#### What needs to be done:
Below are entries to return in full. Keep each one exact.

====================

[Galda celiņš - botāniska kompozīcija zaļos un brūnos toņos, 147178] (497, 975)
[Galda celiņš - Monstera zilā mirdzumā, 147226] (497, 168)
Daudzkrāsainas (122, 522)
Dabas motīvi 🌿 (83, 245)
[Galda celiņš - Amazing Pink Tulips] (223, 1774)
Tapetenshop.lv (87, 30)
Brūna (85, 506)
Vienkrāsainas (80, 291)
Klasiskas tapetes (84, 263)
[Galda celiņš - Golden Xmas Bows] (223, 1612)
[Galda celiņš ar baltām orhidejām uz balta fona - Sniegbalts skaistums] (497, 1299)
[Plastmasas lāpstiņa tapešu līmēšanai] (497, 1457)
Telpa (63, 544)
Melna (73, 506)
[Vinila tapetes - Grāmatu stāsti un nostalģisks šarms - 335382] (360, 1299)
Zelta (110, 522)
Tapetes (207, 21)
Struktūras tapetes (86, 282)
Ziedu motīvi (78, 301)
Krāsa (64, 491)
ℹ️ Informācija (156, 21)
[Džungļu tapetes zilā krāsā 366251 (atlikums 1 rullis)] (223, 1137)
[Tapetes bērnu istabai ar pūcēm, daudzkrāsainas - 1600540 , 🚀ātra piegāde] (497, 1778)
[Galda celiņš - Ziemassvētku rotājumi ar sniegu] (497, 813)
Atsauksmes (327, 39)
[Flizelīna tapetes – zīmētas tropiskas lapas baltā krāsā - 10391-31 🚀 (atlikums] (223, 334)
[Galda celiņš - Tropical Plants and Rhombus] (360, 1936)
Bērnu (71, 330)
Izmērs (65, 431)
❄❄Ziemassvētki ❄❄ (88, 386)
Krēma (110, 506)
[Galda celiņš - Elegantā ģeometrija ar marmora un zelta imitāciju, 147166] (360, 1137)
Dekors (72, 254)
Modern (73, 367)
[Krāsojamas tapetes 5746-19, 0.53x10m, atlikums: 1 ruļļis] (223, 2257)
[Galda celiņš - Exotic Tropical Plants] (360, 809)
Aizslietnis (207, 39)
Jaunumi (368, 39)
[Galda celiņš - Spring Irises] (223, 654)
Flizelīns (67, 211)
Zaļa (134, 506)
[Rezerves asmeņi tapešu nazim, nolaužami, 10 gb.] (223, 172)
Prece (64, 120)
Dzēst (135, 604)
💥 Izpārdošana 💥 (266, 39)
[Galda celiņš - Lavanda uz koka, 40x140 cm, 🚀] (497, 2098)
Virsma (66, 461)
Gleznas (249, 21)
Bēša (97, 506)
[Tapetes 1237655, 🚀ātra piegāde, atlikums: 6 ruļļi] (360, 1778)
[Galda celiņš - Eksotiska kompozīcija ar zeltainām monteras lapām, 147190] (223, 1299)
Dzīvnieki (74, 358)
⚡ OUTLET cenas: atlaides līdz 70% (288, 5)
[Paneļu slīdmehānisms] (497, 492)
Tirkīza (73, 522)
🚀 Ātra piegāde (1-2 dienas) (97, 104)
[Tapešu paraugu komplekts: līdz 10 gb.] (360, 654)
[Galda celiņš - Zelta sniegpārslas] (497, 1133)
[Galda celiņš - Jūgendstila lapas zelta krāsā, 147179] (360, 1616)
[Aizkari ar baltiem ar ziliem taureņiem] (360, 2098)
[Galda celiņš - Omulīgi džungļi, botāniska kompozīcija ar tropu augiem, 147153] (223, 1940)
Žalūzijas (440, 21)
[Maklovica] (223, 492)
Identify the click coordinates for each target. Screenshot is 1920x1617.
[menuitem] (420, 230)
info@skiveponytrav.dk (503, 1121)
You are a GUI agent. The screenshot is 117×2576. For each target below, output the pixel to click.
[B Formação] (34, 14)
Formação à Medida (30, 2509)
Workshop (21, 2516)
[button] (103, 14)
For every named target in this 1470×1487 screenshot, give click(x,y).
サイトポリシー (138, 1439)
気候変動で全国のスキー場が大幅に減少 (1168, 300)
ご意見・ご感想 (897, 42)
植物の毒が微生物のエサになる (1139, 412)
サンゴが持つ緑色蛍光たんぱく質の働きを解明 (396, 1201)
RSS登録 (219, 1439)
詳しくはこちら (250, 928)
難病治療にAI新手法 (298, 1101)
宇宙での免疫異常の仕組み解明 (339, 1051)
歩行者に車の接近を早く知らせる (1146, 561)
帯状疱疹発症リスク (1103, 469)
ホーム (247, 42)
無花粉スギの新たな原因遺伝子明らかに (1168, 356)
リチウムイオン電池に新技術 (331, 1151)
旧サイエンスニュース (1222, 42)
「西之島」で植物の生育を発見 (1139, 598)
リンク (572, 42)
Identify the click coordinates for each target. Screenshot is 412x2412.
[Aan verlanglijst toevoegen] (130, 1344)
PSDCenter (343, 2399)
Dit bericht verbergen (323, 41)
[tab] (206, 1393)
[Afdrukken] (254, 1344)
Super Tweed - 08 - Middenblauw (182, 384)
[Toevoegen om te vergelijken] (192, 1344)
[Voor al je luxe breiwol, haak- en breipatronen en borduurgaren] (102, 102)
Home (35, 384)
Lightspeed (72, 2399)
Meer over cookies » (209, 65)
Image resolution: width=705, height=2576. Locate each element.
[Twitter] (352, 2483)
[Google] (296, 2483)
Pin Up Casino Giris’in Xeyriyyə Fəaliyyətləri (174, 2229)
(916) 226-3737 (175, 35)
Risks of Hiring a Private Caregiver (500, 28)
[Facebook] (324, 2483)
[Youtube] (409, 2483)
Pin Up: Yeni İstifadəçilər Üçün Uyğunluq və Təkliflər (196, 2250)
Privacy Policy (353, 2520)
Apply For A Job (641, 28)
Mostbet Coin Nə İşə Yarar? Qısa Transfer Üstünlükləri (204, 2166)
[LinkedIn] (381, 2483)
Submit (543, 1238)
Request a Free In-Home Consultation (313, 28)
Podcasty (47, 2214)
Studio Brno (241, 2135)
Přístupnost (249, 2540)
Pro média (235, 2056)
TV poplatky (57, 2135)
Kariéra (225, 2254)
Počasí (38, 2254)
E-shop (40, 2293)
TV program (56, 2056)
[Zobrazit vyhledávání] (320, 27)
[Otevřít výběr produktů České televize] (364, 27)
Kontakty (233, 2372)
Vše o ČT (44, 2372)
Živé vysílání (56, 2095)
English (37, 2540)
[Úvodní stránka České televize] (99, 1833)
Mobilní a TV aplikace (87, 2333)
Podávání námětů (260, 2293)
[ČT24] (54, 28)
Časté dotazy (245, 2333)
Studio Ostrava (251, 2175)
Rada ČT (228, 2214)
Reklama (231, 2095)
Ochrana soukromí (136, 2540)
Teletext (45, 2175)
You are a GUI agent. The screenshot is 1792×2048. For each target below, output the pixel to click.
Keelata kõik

====================

#### Response:
[Galda celiņš - botāniska kompozīcija zaļos un brūnos toņos, 147178] (497, 975)
[Galda celiņš - Monstera zilā mirdzumā, 147226] (497, 168)
Daudzkrāsainas (122, 522)
Dabas motīvi 🌿 (83, 245)
[Galda celiņš - Amazing Pink Tulips] (223, 1774)
Tapetenshop.lv (87, 30)
Brūna (85, 506)
Vienkrāsainas (80, 291)
Klasiskas tapetes (84, 263)
[Galda celiņš - Golden Xmas Bows] (223, 1612)
[Galda celiņš ar baltām orhidejām uz balta fona - Sniegbalts skaistums] (497, 1299)
[Plastmasas lāpstiņa tapešu līmēšanai] (497, 1457)
Telpa (63, 544)
Melna (73, 506)
[Vinila tapetes - Grāmatu stāsti un nostalģisks šarms - 335382] (360, 1299)
Zelta (110, 522)
Tapetes (207, 21)
Struktūras tapetes (86, 282)
Ziedu motīvi (78, 301)
Krāsa (64, 491)
ℹ️ Informācija (156, 21)
[Džungļu tapetes zilā krāsā 366251 (atlikums 1 rullis)] (223, 1137)
[Tapetes bērnu istabai ar pūcēm, daudzkrāsainas - 1600540 , 🚀ātra piegāde] (497, 1778)
[Galda celiņš - Ziemassvētku rotājumi ar sniegu] (497, 813)
Atsauksmes (327, 39)
[Flizelīna tapetes – zīmētas tropiskas lapas baltā krāsā - 10391-31 🚀 (atlikums] (223, 334)
[Galda celiņš - Tropical Plants and Rhombus] (360, 1936)
Bērnu (71, 330)
Izmērs (65, 431)
❄❄Ziemassvētki ❄❄ (88, 386)
Krēma (110, 506)
[Galda celiņš - Elegantā ģeometrija ar marmora un zelta imitāciju, 147166] (360, 1137)
Dekors (72, 254)
Modern (73, 367)
[Krāsojamas tapetes 5746-19, 0.53x10m, atlikums: 1 ruļļis] (223, 2257)
[Galda celiņš - Exotic Tropical Plants] (360, 809)
Aizslietnis (207, 39)
Jaunumi (368, 39)
[Galda celiņš - Spring Irises] (223, 654)
Flizelīns (67, 211)
Zaļa (134, 506)
[Rezerves asmeņi tapešu nazim, nolaužami, 10 gb.] (223, 172)
Prece (64, 120)
Dzēst (135, 604)
💥 Izpārdošana 💥 (266, 39)
[Galda celiņš - Lavanda uz koka, 40x140 cm, 🚀] (497, 2098)
Virsma (66, 461)
Gleznas (249, 21)
Bēša (97, 506)
[Tapetes 1237655, 🚀ātra piegāde, atlikums: 6 ruļļi] (360, 1778)
[Galda celiņš - Eksotiska kompozīcija ar zeltainām monteras lapām, 147190] (223, 1299)
Dzīvnieki (74, 358)
⚡ OUTLET cenas: atlaides līdz 70% (288, 5)
[Paneļu slīdmehānisms] (497, 492)
Tirkīza (73, 522)
🚀 Ātra piegāde (1-2 dienas) (97, 104)
[Tapešu paraugu komplekts: līdz 10 gb.] (360, 654)
[Galda celiņš - Zelta sniegpārslas] (497, 1133)
[Galda celiņš - Jūgendstila lapas zelta krāsā, 147179] (360, 1616)
[Aizkari ar baltiem ar ziliem taureņiem] (360, 2098)
[Galda celiņš - Omulīgi džungļi, botāniska kompozīcija ar tropu augiem, 147153] (223, 1940)
Žalūzijas (440, 21)
[Maklovica] (223, 492)
Identify the click coordinates for each target. Screenshot is 1920x1617.
[menuitem] (420, 230)
info@skiveponytrav.dk (503, 1121)
You are a GUI agent. The screenshot is 117×2576. For each target below, output the pixel to click.
[B Formação] (34, 14)
Formação à Medida (30, 2509)
Workshop (21, 2516)
[button] (103, 14)
For every named target in this 1470×1487 screenshot, give click(x,y).
サイトポリシー (138, 1439)
気候変動で全国のスキー場が大幅に減少 (1168, 300)
ご意見・ご感想 (897, 42)
植物の毒が微生物のエサになる (1139, 412)
サンゴが持つ緑色蛍光たんぱく質の働きを解明 (396, 1201)
RSS登録 (219, 1439)
詳しくはこちら (250, 928)
難病治療にAI新手法 (298, 1101)
宇宙での免疫異常の仕組み解明 (339, 1051)
歩行者に車の接近を早く知らせる (1146, 561)
帯状疱疹発症リスク (1103, 469)
ホーム (247, 42)
無花粉スギの新たな原因遺伝子明らかに (1168, 356)
リチウムイオン電池に新技術 (331, 1151)
旧サイエンスニュース (1222, 42)
「西之島」で植物の生育を発見 (1139, 598)
リンク (572, 42)
Identify the click coordinates for each target. Screenshot is 412x2412.
[Aan verlanglijst toevoegen] (130, 1344)
PSDCenter (343, 2399)
Dit bericht verbergen (323, 41)
[tab] (206, 1393)
[Afdrukken] (254, 1344)
Super Tweed - 08 - Middenblauw (182, 384)
[Toevoegen om te vergelijken] (192, 1344)
[Voor al je luxe breiwol, haak- en breipatronen en borduurgaren] (102, 102)
Home (35, 384)
Lightspeed (72, 2399)
Meer over cookies » (209, 65)
Image resolution: width=705, height=2576. Locate each element.
[Twitter] (352, 2483)
[Google] (296, 2483)
Pin Up Casino Giris’in Xeyriyyə Fəaliyyətləri (174, 2229)
(916) 226-3737 (175, 35)
Risks of Hiring a Private Caregiver (500, 28)
[Facebook] (324, 2483)
[Youtube] (409, 2483)
Pin Up: Yeni İstifadəçilər Üçün Uyğunluq və Təkliflər (196, 2250)
Privacy Policy (353, 2520)
Apply For A Job (641, 28)
Mostbet Coin Nə İşə Yarar? Qısa Transfer Üstünlükləri (204, 2166)
[LinkedIn] (381, 2483)
Submit (543, 1238)
Request a Free In-Home Consultation (313, 28)
Podcasty (47, 2214)
Studio Brno (241, 2135)
Přístupnost (249, 2540)
Pro média (235, 2056)
TV poplatky (57, 2135)
Kariéra (225, 2254)
Počasí (38, 2254)
E-shop (40, 2293)
TV program (56, 2056)
[Zobrazit vyhledávání] (320, 27)
[Otevřít výběr produktů České televize] (364, 27)
Kontakty (233, 2372)
Vše o ČT (44, 2372)
Živé vysílání (56, 2095)
English (37, 2540)
[Úvodní stránka České televize] (99, 1833)
Mobilní a TV aplikace (87, 2333)
Podávání námětů (260, 2293)
[ČT24] (54, 28)
Časté dotazy (245, 2333)
Studio Ostrava (251, 2175)
Rada ČT (228, 2214)
Reklama (231, 2095)
Ochrana soukromí (136, 2540)
Teletext (45, 2175)
You are a GUI agent. The screenshot is 1792×2048. For each target below, output the pixel to click.
Keelata kõik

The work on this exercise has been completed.